• [Problem to solve]: Restate the records below word for word, leaving nothing out.

(Beginning of Input data)

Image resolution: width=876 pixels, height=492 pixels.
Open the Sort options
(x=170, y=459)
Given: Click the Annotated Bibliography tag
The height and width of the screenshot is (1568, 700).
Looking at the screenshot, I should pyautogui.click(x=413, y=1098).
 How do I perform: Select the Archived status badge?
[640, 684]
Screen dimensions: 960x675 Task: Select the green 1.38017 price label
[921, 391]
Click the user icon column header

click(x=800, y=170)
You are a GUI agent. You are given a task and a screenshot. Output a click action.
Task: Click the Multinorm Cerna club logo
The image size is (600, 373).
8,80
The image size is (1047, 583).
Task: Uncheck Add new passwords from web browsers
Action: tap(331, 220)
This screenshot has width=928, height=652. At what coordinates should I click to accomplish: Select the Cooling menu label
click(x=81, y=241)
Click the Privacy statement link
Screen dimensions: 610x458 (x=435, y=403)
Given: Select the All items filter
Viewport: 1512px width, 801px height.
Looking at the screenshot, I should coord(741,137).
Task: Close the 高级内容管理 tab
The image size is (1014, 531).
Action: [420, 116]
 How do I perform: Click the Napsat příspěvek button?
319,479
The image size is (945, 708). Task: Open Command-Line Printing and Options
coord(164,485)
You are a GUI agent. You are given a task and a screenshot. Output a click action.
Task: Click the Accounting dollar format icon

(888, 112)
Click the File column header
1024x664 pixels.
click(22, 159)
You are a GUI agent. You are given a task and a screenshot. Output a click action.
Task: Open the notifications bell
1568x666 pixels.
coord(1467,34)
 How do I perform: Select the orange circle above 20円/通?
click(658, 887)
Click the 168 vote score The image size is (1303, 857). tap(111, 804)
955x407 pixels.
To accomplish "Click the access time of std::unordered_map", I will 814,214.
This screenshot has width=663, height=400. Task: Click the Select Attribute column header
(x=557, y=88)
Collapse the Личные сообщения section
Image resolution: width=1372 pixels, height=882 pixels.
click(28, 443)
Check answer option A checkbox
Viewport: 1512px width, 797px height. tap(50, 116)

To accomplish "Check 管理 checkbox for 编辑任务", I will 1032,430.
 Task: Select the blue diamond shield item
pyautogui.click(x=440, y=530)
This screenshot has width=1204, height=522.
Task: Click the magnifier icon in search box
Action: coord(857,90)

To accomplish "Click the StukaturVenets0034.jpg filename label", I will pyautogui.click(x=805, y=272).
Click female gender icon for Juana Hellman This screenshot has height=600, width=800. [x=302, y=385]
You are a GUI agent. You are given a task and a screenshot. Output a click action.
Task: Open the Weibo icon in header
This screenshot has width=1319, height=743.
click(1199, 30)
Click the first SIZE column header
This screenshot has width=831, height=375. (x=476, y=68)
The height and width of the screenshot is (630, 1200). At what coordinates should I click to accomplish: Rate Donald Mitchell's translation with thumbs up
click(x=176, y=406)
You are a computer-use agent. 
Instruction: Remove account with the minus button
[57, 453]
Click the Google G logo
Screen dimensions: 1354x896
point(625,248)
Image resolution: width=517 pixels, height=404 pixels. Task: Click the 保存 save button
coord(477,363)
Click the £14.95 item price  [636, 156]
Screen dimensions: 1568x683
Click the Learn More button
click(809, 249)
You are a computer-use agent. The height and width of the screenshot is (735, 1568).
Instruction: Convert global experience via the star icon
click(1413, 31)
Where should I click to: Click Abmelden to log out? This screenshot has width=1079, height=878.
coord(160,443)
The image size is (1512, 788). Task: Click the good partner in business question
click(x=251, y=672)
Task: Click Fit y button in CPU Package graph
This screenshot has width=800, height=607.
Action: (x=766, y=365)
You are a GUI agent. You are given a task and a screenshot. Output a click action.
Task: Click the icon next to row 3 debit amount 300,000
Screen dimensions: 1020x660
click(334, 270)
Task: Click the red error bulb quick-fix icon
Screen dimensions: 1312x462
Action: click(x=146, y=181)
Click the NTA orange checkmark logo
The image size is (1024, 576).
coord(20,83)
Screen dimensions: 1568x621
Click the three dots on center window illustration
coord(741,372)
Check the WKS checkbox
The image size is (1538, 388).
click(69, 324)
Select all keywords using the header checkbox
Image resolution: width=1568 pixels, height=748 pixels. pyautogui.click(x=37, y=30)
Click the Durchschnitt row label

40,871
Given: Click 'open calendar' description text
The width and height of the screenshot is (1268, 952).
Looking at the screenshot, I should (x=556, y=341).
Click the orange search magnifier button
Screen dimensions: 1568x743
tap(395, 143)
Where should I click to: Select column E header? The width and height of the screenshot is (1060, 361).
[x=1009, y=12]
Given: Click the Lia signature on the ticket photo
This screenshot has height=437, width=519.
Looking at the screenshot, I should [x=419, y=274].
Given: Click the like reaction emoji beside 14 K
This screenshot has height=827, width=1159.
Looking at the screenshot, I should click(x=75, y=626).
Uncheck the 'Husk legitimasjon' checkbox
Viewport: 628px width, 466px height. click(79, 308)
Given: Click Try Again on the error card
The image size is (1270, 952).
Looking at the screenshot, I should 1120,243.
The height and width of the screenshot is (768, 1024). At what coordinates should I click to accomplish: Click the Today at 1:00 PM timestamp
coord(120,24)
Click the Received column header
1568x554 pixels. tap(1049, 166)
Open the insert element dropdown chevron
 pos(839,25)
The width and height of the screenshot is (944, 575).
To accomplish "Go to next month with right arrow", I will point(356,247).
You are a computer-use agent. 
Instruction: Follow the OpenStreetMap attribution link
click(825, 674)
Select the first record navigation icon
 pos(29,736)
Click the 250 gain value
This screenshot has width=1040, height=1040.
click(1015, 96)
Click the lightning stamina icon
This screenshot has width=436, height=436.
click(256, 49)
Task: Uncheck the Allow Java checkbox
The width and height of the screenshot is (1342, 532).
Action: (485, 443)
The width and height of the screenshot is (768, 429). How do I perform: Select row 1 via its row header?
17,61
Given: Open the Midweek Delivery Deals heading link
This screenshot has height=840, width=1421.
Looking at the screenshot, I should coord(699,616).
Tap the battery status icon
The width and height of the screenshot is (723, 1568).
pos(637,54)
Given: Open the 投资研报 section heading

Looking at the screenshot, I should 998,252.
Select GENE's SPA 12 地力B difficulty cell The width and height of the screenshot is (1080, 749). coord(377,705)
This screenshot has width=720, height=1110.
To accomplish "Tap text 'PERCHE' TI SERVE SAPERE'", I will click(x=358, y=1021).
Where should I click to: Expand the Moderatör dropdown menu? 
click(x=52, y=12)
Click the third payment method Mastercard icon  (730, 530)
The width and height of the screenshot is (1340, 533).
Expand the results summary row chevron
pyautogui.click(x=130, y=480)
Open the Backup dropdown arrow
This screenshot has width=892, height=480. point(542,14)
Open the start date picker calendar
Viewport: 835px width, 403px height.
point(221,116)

(End of Input data)

• [Answer for this exercise]:
Image resolution: width=876 pixels, height=492 pixels.
Open the Sort options
(x=170, y=459)
Given: Click the Annotated Bibliography tag
The height and width of the screenshot is (1568, 700).
Looking at the screenshot, I should pyautogui.click(x=413, y=1098).
 How do I perform: Select the Archived status badge?
[640, 684]
Screen dimensions: 960x675 Task: Select the green 1.38017 price label
[921, 391]
Click the user icon column header

click(x=800, y=170)
You are a GUI agent. You are given a task and a screenshot. Output a click action.
Task: Click the Multinorm Cerna club logo
The image size is (600, 373).
8,80
The image size is (1047, 583).
Task: Uncheck Add new passwords from web browsers
Action: tap(331, 220)
This screenshot has width=928, height=652. At what coordinates should I click to accomplish: Select the Cooling menu label
click(x=81, y=241)
Click the Privacy statement link
Screen dimensions: 610x458 (x=435, y=403)
Given: Select the All items filter
Viewport: 1512px width, 801px height.
Looking at the screenshot, I should coord(741,137).
Task: Close the 高级内容管理 tab
The image size is (1014, 531).
Action: [420, 116]
 How do I perform: Click the Napsat příspěvek button?
319,479
The image size is (945, 708). Task: Open Command-Line Printing and Options
coord(164,485)
You are a GUI agent. You are given a task and a screenshot. Output a click action.
Task: Click the Accounting dollar format icon

(888, 112)
Click the File column header
1024x664 pixels.
click(22, 159)
You are a GUI agent. You are given a task and a screenshot. Output a click action.
Task: Open the notifications bell
1568x666 pixels.
coord(1467,34)
 How do I perform: Select the orange circle above 20円/通?
click(658, 887)
Click the 168 vote score The image size is (1303, 857). tap(111, 804)
955x407 pixels.
To accomplish "Click the access time of std::unordered_map", I will 814,214.
This screenshot has width=663, height=400. Task: Click the Select Attribute column header
(x=557, y=88)
Collapse the Личные сообщения section
Image resolution: width=1372 pixels, height=882 pixels.
click(28, 443)
Check answer option A checkbox
Viewport: 1512px width, 797px height. tap(50, 116)

To accomplish "Check 管理 checkbox for 编辑任务", I will 1032,430.
 Task: Select the blue diamond shield item
pyautogui.click(x=440, y=530)
This screenshot has width=1204, height=522.
Task: Click the magnifier icon in search box
Action: coord(857,90)

To accomplish "Click the StukaturVenets0034.jpg filename label", I will pyautogui.click(x=805, y=272).
Click female gender icon for Juana Hellman This screenshot has height=600, width=800. [x=302, y=385]
You are a GUI agent. You are given a task and a screenshot. Output a click action.
Task: Open the Weibo icon in header
This screenshot has width=1319, height=743.
click(1199, 30)
Click the first SIZE column header
This screenshot has width=831, height=375. (x=476, y=68)
The height and width of the screenshot is (630, 1200). At what coordinates should I click to accomplish: Rate Donald Mitchell's translation with thumbs up
click(x=176, y=406)
You are a computer-use agent. 
Instruction: Remove account with the minus button
[57, 453]
Click the Google G logo
Screen dimensions: 1354x896
point(625,248)
Image resolution: width=517 pixels, height=404 pixels. Task: Click the 保存 save button
coord(477,363)
Click the £14.95 item price  [636, 156]
Screen dimensions: 1568x683
Click the Learn More button
click(809, 249)
You are a computer-use agent. The height and width of the screenshot is (735, 1568).
Instruction: Convert global experience via the star icon
click(1413, 31)
Where should I click to: Click Abmelden to log out? This screenshot has width=1079, height=878.
coord(160,443)
The image size is (1512, 788). Task: Click the good partner in business question
click(x=251, y=672)
Task: Click Fit y button in CPU Package graph
This screenshot has width=800, height=607.
Action: (x=766, y=365)
You are a GUI agent. You are given a task and a screenshot. Output a click action.
Task: Click the icon next to row 3 debit amount 300,000
Screen dimensions: 1020x660
click(334, 270)
Task: Click the red error bulb quick-fix icon
Screen dimensions: 1312x462
Action: click(x=146, y=181)
Click the NTA orange checkmark logo
The image size is (1024, 576).
coord(20,83)
Screen dimensions: 1568x621
Click the three dots on center window illustration
coord(741,372)
Check the WKS checkbox
The image size is (1538, 388).
click(69, 324)
Select all keywords using the header checkbox
Image resolution: width=1568 pixels, height=748 pixels. pyautogui.click(x=37, y=30)
Click the Durchschnitt row label

40,871
Given: Click 'open calendar' description text
The width and height of the screenshot is (1268, 952).
Looking at the screenshot, I should (x=556, y=341).
Click the orange search magnifier button
Screen dimensions: 1568x743
tap(395, 143)
Where should I click to: Select column E header? The width and height of the screenshot is (1060, 361).
[x=1009, y=12]
Given: Click the Lia signature on the ticket photo
This screenshot has height=437, width=519.
Looking at the screenshot, I should [x=419, y=274].
Given: Click the like reaction emoji beside 14 K
This screenshot has height=827, width=1159.
Looking at the screenshot, I should click(x=75, y=626).
Uncheck the 'Husk legitimasjon' checkbox
Viewport: 628px width, 466px height. click(79, 308)
Given: Click Try Again on the error card
The image size is (1270, 952).
Looking at the screenshot, I should 1120,243.
The height and width of the screenshot is (768, 1024). At what coordinates should I click to accomplish: Click the Today at 1:00 PM timestamp
coord(120,24)
Click the Received column header
1568x554 pixels. tap(1049, 166)
Open the insert element dropdown chevron
 pos(839,25)
The width and height of the screenshot is (944, 575).
To accomplish "Go to next month with right arrow", I will point(356,247).
You are a computer-use agent. 
Instruction: Follow the OpenStreetMap attribution link
click(825, 674)
Select the first record navigation icon
 pos(29,736)
Click the 250 gain value
This screenshot has width=1040, height=1040.
click(1015, 96)
Click the lightning stamina icon
This screenshot has width=436, height=436.
click(256, 49)
Task: Uncheck the Allow Java checkbox
The width and height of the screenshot is (1342, 532).
Action: (485, 443)
The width and height of the screenshot is (768, 429). How do I perform: Select row 1 via its row header?
17,61
Given: Open the Midweek Delivery Deals heading link
This screenshot has height=840, width=1421.
Looking at the screenshot, I should coord(699,616).
Tap the battery status icon
The width and height of the screenshot is (723, 1568).
pos(637,54)
Given: Open the 投资研报 section heading

Looking at the screenshot, I should 998,252.
Select GENE's SPA 12 地力B difficulty cell The width and height of the screenshot is (1080, 749). coord(377,705)
This screenshot has width=720, height=1110.
To accomplish "Tap text 'PERCHE' TI SERVE SAPERE'", I will click(x=358, y=1021).
Where should I click to: Expand the Moderatör dropdown menu? 
click(x=52, y=12)
Click the third payment method Mastercard icon  (730, 530)
The width and height of the screenshot is (1340, 533).
Expand the results summary row chevron
pyautogui.click(x=130, y=480)
Open the Backup dropdown arrow
This screenshot has width=892, height=480. point(542,14)
Open the start date picker calendar
Viewport: 835px width, 403px height.
point(221,116)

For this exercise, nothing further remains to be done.